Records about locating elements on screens
^^^^^^^^^^^^^^^^
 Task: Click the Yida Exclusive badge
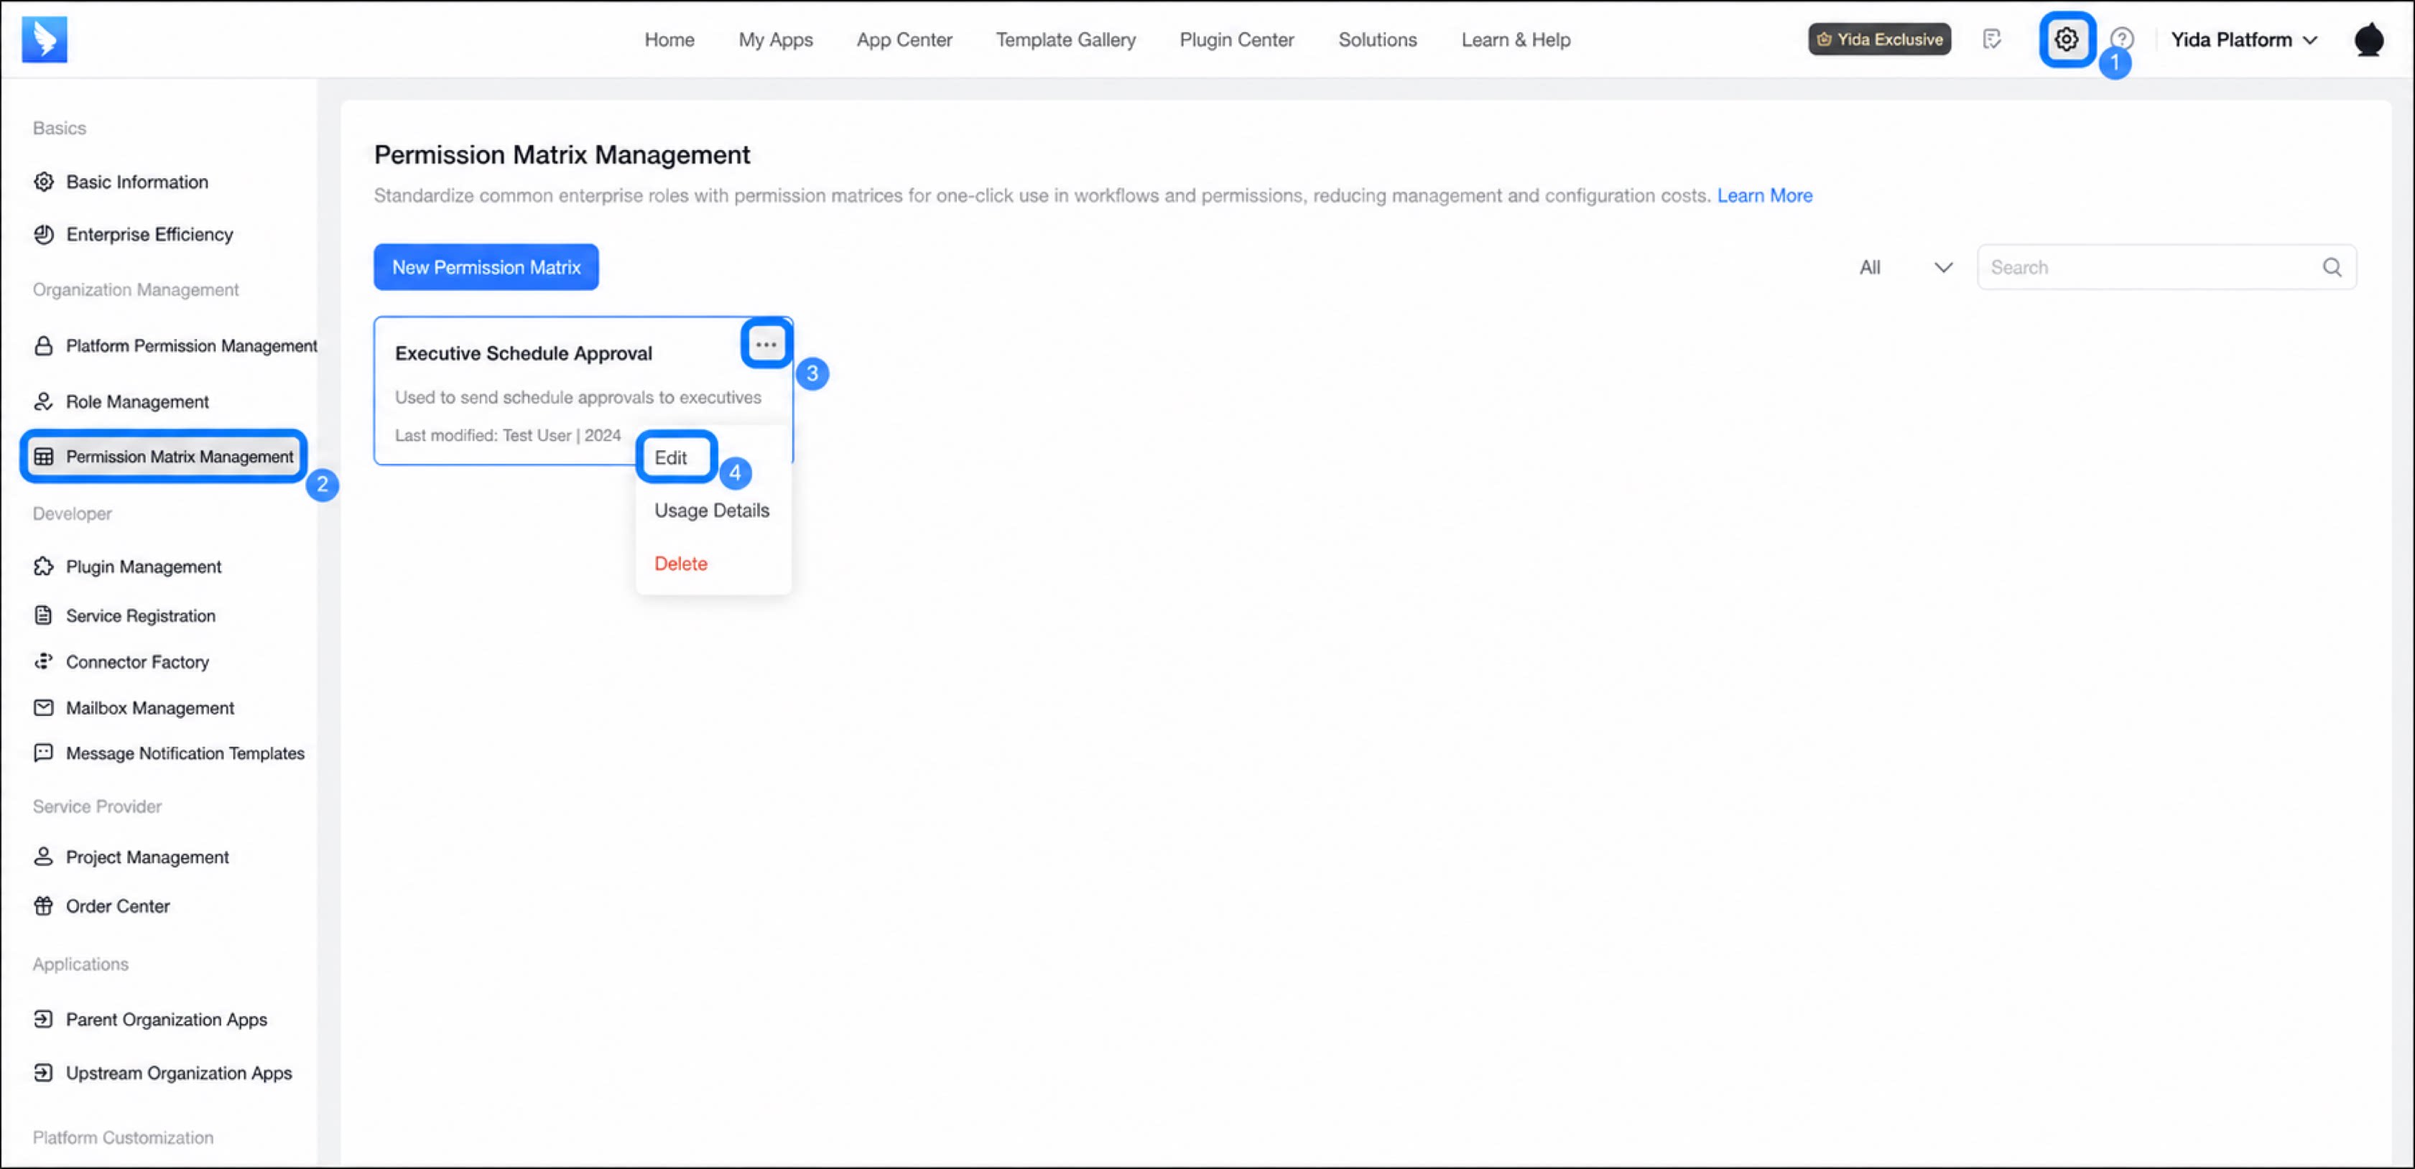coord(1880,39)
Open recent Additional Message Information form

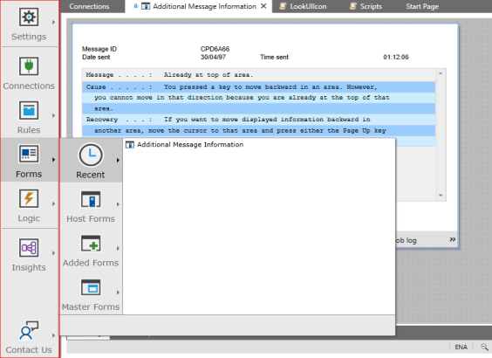pyautogui.click(x=185, y=144)
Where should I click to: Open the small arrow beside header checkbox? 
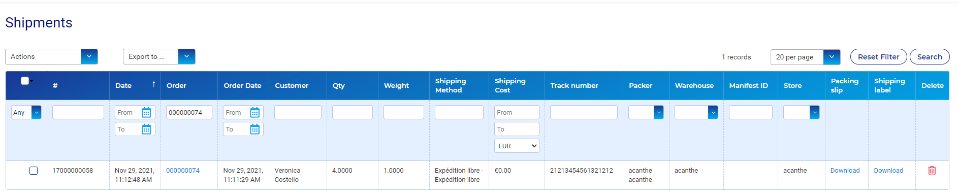(31, 81)
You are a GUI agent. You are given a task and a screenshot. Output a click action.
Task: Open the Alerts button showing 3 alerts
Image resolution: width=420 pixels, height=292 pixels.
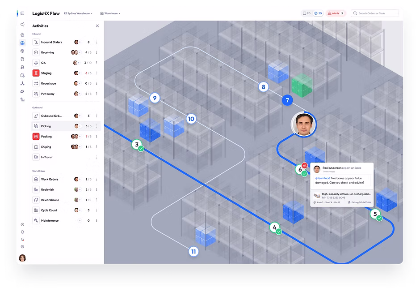335,13
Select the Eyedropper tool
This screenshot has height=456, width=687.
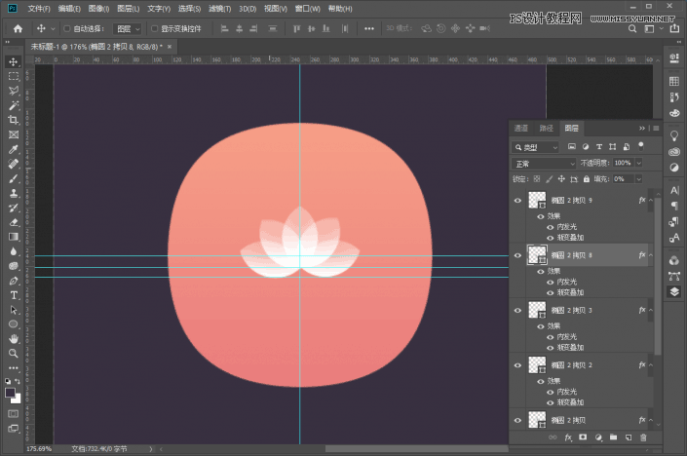pyautogui.click(x=14, y=150)
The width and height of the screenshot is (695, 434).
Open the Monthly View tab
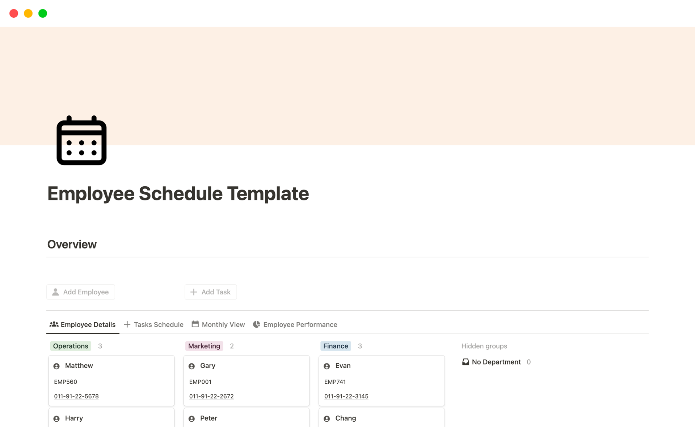218,324
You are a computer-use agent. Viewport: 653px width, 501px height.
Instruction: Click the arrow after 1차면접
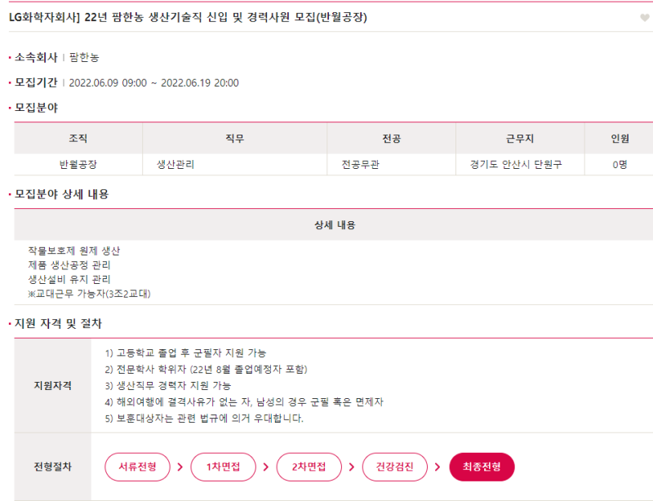click(x=264, y=467)
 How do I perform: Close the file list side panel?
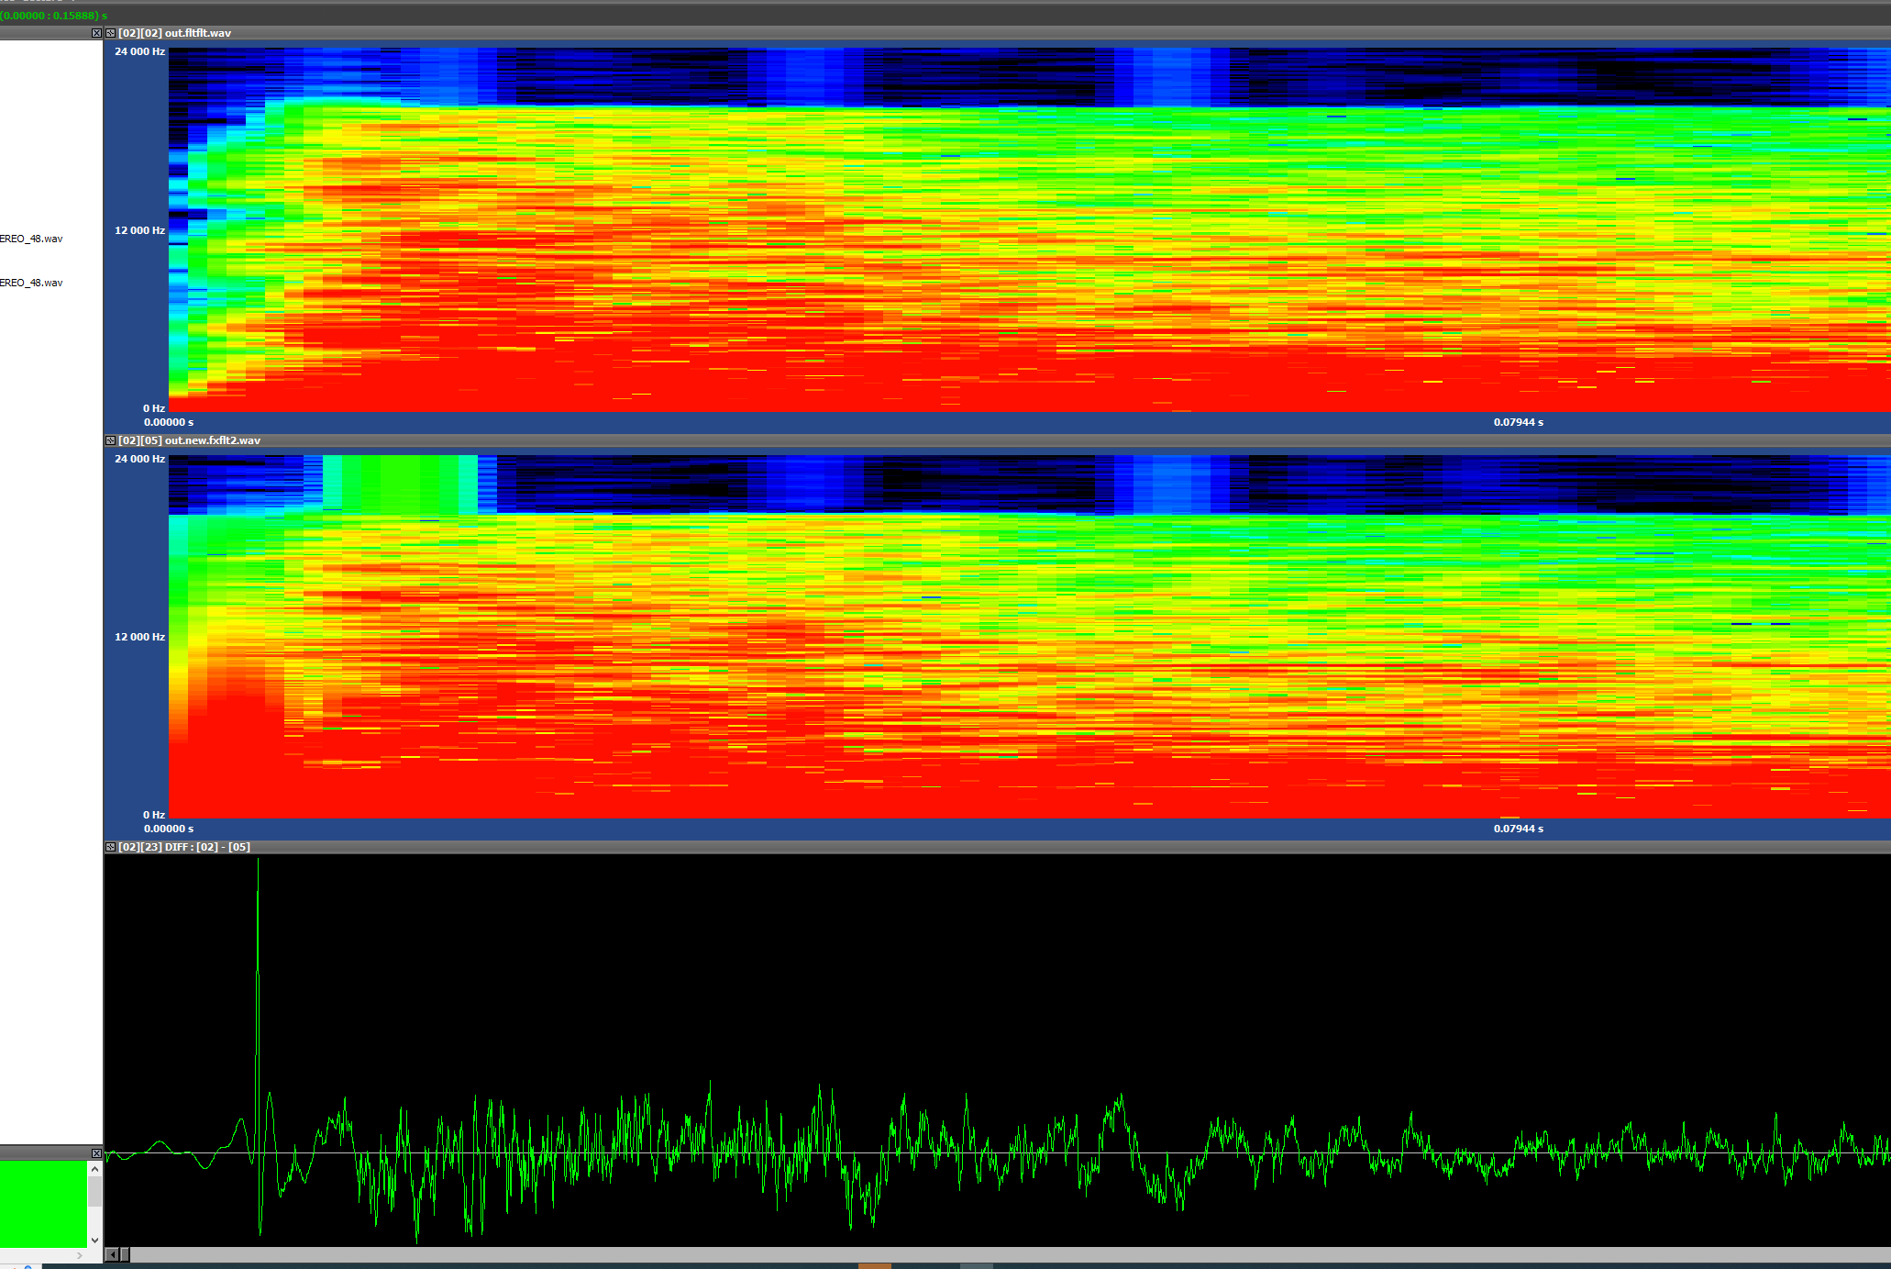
^^^^^^^^^^^^^^^^
Exercise details
Swap "Open" for "Activate" throughout the records and write them out again with nothing else changed. Leave the pictures out.

Correct result
 Task: Click the Yida Exclusive badge
coord(1880,39)
Activate recent Additional Message Information form

pyautogui.click(x=185, y=144)
Where should I click to: Activate the small arrow beside header checkbox? 
(31, 81)
You are a GUI agent. You are given a task and a screenshot. Output a click action.
Task: Activate the Alerts button showing 3 alerts
Image resolution: width=420 pixels, height=292 pixels.
335,13
Select the Eyedropper tool
This screenshot has height=456, width=687.
pyautogui.click(x=14, y=150)
The width and height of the screenshot is (695, 434).
Activate the Monthly View tab
218,324
You are a computer-use agent. Viewport: 653px width, 501px height.
Instruction: Click the arrow after 1차면접
click(x=264, y=467)
 How do I perform: Close the file list side panel?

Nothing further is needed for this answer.